La nudité de l'esprit.

La nudité de l'esprit.

J'étais Ramsès 2.

 

 

 

 

 

 

 

 

J'étais Ramsès 2 et je disais.

 

Je vous voyais d'en haut, du deuxième millénaire avant votre prophète, Jésus. Je croyais être ténèbres …

J'étais le troisième cavalier de la liberté, Osiris me laissait passer vers l'autre rive, le passeur, de nos âmes, j’aurais tant aimé courtiser Isis et Nephtys.  Pendant, que vos peuples insoumis voyaient naître l’extraction de l'homme dans la médiocrité, je construisais les pyramides. Par moi, vous aviez vu le peuple de Moïse sortir du pays d’Égypte, voyiez vous l'extinction du peuple d'Abraham ?

Comprenez- vous la sortie de la Mésopotamie ?

De la mer rouge ?

C'est elle ouverte devant vos forces ?

 

Non car j'étais Ramsès 2, Roi d' Égypte.

 

De la dix-neuvième dynastie et le troisième chevalier des 44 cavaliers de la vie. Le Pharaon des pharaons. Et pendant que les hébreux quittaient mon sol, ma terre me brûlait les pieds, je parlais. Et ce qui se disait était écrit. Je me préparais à la guerre mais avant...

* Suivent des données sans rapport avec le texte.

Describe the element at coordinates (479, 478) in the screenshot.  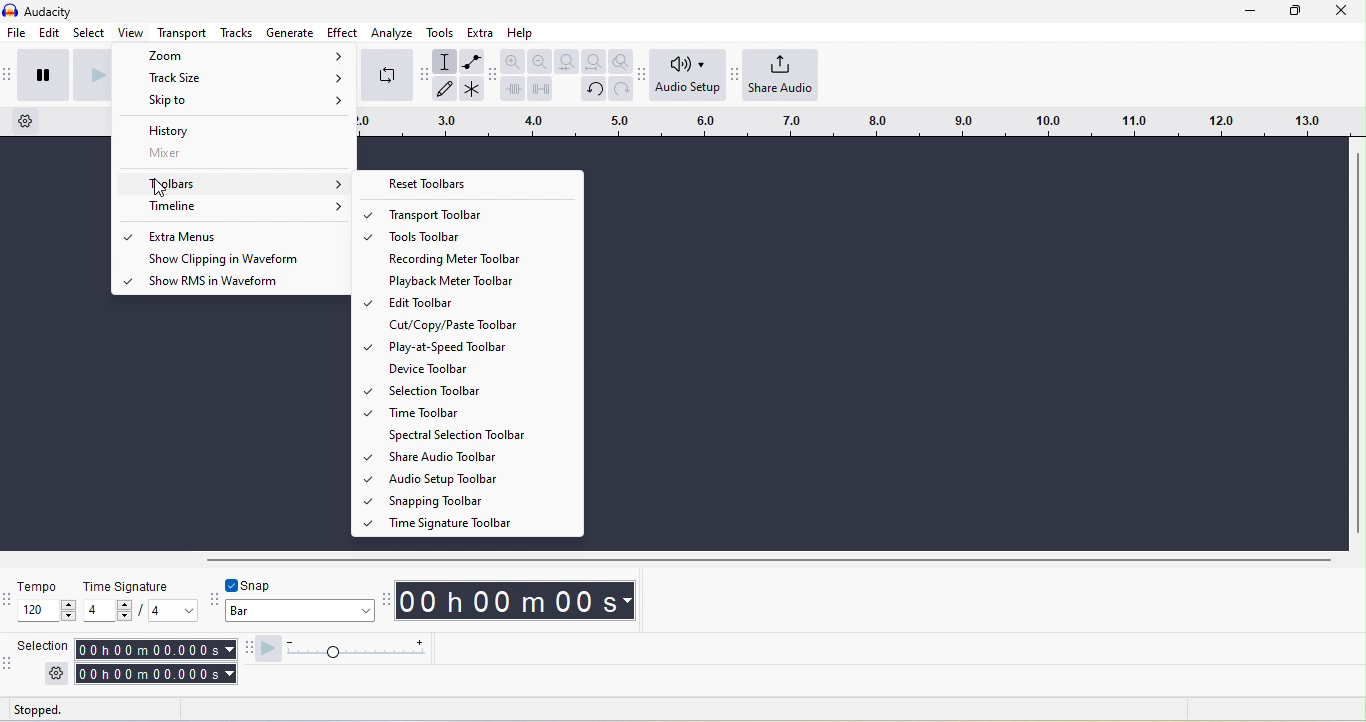
I see `Audio setup toolbar` at that location.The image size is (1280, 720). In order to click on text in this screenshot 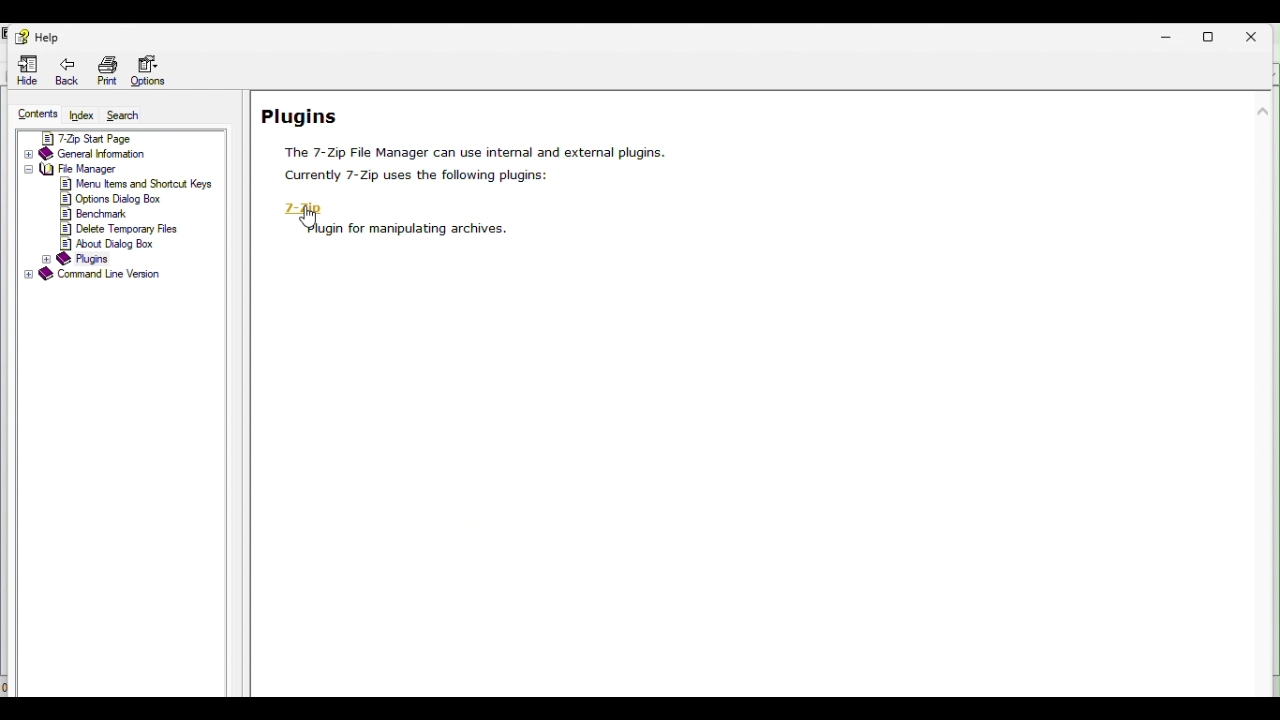, I will do `click(419, 180)`.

Je posais Néfertari, ma première épouse et Bentanat, la cinquième sur la même couche. Le cercueil de mes déesses, mon tombeau d’œuvres défuntes où la peinture de mes sens gravait sur leur peau ambrée, la toile des gestes d’amour d’un Apollon au verbe tombant sur leur bouche éclose. Des petites esclaves au teint pâle et aux seins fermes étaient là pour m’initier  à l’éveil des marguerittes. Faire embaumer leur corolle des mille parfums de l’amour.  Sur la courte brèche entre effluves et évanescence, Néfertari avait le rôle d'éveiller la main des Dieux pour que d’autres femmes et concubines reçoivent l'essence de ma puissance. Tel était mon rôle d’homme, enivrer et être saoul du satin des prairies de l’amour.

Je regardais ses yeux bleus en miroir reflétés. Sur ses ventres, je voyais brandir l'arme de la liberté. Le corps d'un Dieu devait aussi exulter. Baisers mouillés, acte sublimé. Je préférais ces corps nus à mes pyramides. Je privilégiais le nu aux bandelettes des momies, dandinettes d’esprit …

Il y avait déjà Sodome et Gomorrhe.

Entre mes reins une douleur se nichait,

 

Je voulais avoir le temps de jouir, comme celui au combat  de mourir ...

 

J’avais le courage de jouir, j’avais la peur de mourir.

 

Mais l’envie de conquérir était là … Devant jupons ou canons, je restais coureur et fier.

  

J'étais le Dieu Ramsès 2

 

- Nous étions en Asie mineure, devant la ville de Kadesh, là où le soleil brûlait les soldats et tannait les cuirs. Là où l'astre voulait et osait chauffer ma peau blanche à Moi, Dieu parmi les Dieux. Là j’attendais. que la terre couleur ocre rougisse du sang pourpre de mes guerriers égyptiens. En face de mes quatre divisions, soit vingt milles hommes, se présentaient trente milles Hittites.

Peuple sauvage venu de Syrie. Nous attendions, encore et encore. J'avais deux cent cinquante chars de combats et mes étalons portaient la bague royale d'or et d'argent.

 

J'étais le guerrier des guerriers, Ramsès 2.

 

Le vent des sables tourbillonnait, montait et emportait parfois dans ses mâchoires, un bœuf ou des hommes de combats. Et les tablettes d'argile des scribes se frottaient au soleil et mourraient ? Alors je donnais l'ordre de charger vers ces bêtes enragées. Et le sable chaud marquait au fer rouge les pieds décharnés de mes esclaves, et l'écume du sable frottait contre le ventre des boucliers. Et les empruntes des combattants se mêlaient à la terre de Syrie. Et mes soldats chargeaient, et mes chars vomissaient sur les crânes des Hittites en perdition. Mes fantassins tuaient, mes charrier écrasaient. Et les haches et les bâtons de jet et les lances tuaient.

Je disais « Rendez coup pour coup, ou vos femmes seront violées, et vos fils éventrés, par Osiris, je vous donnerai la pièce du passeur mais passez les défenses de Kadesh. » Alors sur la ville de Kadesh, là où le sable devenait boue, là où la boue devenait tripailles, l’Égypte gagnait le droit de vivre.

 

J’étais Ramsès 2, le bâtisseur.

 

Le troisième cavalier des 44 chevaliers du cœur en cette année mille trois cent quatre avant l'ère de votre prophète Jésus.